Si quien está leyendo este Evangelio, lo hace
por primera vez, tendrá que avanzar en la lectura para comprobar que,
efectivamente, a este Hombre le dan muerte excruciante de Cruz. Si sigue
leyendo hasta el final, entonces, le quedará patente que esto no acaba mal.
Jesús resucita y con ello habrá acreditado toda su vida, sus obras y palabras.

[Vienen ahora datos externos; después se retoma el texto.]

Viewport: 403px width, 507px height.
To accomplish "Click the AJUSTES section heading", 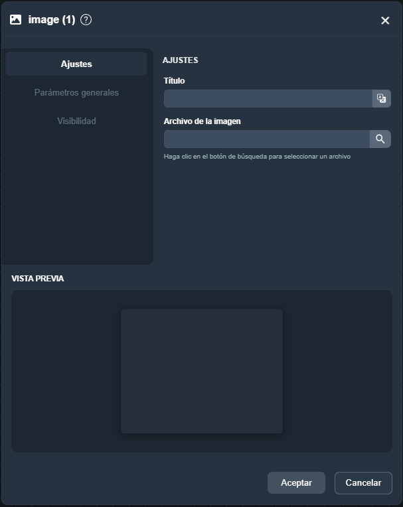I will tap(180, 60).
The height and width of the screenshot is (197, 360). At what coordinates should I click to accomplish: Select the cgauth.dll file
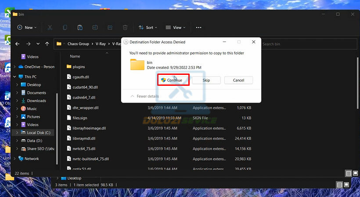click(x=81, y=77)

En este hilo deductivo, la lectora o el lector oirá las últimas palabras de
Jesucristo:
“Y sabed que estoy con vosotros todos los días hasta
la consumación de los siglos”. (Mt
28,20)
Si el Mesías se ha vuelto
con su Padre, ¿cómo puede afirmar que estará en este mundo hasta que se acabe
el tiempo? Antes de que la lectura de este bello Libro se acabe, entenderá,
meridianamente que Cristo ni se confunde ni nos confunde. Son las palabras del
Hijo de Dios, asegurándome que lo tengo al alcance de mi pobre corazón. Que yo
perciba esta sublime verdad depende de Él y de mí, de mi Fe y disposición.
[1]
Quien tenga
sed de justicia, de amor, de esperanza, quien busque saciarse de la belleza, de
la bondad, de la paz y la felicidad en el amar y ser amado, sin medida ni
tiempo, venga a Cristo y encontrará la Fuente de todo bien más allá de lo
imaginable. Beber de Cristo su palabra que convertirá la nuestra en ríos de
agua viva para bienaventuranza de quien te escucha, para bienaventuranza suya y
mía.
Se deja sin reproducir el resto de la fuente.